### Entries provided
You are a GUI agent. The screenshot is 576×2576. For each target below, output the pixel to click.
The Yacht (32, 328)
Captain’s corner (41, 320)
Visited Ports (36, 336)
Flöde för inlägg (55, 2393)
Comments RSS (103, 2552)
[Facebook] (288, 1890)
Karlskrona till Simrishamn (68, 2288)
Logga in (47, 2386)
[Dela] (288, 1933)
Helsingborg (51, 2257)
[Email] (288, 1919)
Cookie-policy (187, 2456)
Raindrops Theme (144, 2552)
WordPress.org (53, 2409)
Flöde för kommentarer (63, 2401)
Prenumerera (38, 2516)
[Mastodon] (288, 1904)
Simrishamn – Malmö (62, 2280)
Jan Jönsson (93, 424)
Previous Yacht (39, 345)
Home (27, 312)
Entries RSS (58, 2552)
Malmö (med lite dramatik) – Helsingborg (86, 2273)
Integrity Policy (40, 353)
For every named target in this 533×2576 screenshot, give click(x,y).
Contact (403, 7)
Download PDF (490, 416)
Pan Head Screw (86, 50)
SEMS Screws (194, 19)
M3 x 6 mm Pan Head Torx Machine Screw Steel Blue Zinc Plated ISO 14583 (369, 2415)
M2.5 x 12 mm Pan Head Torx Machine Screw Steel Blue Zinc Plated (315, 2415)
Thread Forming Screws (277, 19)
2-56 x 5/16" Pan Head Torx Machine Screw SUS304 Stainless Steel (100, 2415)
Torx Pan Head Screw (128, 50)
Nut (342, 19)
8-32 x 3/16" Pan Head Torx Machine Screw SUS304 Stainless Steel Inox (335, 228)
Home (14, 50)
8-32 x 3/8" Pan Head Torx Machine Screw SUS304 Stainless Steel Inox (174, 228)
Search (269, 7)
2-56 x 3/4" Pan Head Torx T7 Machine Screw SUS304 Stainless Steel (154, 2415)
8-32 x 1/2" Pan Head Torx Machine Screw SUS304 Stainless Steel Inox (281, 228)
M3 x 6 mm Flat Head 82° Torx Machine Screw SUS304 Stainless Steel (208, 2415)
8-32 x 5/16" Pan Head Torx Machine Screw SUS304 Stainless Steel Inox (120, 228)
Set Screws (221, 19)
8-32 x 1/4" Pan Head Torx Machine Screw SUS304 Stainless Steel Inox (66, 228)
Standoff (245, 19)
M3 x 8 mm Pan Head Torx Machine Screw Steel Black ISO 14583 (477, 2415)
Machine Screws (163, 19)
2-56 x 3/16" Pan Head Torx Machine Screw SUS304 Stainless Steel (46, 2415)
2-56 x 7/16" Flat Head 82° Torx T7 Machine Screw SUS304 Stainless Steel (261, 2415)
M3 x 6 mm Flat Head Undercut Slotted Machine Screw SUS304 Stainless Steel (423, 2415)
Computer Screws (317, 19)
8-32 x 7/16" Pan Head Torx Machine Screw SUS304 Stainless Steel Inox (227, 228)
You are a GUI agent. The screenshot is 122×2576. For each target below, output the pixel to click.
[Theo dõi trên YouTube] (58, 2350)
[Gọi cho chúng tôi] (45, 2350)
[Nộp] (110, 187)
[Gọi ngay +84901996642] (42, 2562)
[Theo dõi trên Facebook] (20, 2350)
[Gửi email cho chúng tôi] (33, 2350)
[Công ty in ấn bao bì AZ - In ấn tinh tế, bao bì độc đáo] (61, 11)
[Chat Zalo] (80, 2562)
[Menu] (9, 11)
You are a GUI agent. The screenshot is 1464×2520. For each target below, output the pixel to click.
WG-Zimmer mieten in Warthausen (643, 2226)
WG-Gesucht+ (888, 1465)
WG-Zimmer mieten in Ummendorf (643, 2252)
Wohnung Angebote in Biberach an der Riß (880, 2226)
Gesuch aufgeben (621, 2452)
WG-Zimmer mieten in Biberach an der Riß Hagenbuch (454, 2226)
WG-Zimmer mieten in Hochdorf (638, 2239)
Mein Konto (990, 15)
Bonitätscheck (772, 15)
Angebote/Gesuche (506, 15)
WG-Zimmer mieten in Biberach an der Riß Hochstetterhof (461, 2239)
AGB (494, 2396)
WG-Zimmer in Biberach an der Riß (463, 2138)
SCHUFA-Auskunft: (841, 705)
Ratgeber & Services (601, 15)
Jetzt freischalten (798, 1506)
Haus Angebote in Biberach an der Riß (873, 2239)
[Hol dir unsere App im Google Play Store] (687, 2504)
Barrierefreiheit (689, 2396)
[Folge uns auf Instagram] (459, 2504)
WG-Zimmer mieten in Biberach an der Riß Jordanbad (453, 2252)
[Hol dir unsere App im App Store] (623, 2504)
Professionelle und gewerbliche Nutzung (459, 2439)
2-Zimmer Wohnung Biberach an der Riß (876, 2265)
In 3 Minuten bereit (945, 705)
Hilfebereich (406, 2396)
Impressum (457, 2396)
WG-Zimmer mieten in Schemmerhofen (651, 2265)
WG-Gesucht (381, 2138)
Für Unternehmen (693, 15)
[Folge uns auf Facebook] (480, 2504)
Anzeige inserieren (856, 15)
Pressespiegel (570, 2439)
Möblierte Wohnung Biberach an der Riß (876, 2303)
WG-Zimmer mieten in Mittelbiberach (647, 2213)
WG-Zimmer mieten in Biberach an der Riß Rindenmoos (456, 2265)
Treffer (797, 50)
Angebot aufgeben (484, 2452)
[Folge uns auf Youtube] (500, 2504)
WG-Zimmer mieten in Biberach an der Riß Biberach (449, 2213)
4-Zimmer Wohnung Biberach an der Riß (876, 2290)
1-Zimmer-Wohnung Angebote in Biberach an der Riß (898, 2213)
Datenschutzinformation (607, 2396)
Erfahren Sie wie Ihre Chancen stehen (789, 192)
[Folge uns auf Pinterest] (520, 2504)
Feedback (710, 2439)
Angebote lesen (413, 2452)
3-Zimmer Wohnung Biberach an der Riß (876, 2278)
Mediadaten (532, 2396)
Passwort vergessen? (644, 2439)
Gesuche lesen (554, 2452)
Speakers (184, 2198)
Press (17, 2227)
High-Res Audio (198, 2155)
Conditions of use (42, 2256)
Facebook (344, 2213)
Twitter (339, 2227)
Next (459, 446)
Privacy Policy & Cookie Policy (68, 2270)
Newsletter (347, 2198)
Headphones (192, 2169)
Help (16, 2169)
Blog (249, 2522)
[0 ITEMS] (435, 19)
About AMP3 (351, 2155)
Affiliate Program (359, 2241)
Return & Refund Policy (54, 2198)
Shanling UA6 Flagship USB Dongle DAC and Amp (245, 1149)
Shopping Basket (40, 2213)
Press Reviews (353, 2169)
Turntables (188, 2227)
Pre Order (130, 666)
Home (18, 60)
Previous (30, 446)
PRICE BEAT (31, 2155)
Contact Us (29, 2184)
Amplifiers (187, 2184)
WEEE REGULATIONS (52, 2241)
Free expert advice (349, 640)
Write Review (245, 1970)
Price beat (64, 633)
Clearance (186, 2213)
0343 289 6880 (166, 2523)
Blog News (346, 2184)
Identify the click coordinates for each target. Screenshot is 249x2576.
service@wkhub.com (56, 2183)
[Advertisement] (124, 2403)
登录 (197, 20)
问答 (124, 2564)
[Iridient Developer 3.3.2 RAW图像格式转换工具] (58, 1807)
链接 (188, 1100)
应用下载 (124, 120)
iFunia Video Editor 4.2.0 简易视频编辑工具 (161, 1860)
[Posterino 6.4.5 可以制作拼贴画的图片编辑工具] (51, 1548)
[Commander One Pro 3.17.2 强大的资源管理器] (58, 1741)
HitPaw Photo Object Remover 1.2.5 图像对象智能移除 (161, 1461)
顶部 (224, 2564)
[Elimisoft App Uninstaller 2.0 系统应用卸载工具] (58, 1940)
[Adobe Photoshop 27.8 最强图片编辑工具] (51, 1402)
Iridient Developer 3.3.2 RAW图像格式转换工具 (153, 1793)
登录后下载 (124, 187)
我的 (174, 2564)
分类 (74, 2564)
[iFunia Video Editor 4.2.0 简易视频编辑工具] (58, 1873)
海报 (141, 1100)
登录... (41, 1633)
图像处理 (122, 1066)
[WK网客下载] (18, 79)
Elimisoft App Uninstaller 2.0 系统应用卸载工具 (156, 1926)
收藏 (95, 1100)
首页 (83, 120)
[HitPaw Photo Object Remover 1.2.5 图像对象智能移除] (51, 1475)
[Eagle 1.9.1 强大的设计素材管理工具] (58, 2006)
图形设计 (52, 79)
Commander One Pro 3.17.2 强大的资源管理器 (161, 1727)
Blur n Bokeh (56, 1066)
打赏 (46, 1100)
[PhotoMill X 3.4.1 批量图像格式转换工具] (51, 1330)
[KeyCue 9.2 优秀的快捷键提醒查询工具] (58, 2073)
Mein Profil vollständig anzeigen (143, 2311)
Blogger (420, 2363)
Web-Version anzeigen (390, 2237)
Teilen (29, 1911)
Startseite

### Task to carry out
Return each line of the material in which the string "Store" can be found.

### Exercise result
[Hol dir unsere App im Google Play Store] (687, 2504)
[Hol dir unsere App im App Store] (623, 2504)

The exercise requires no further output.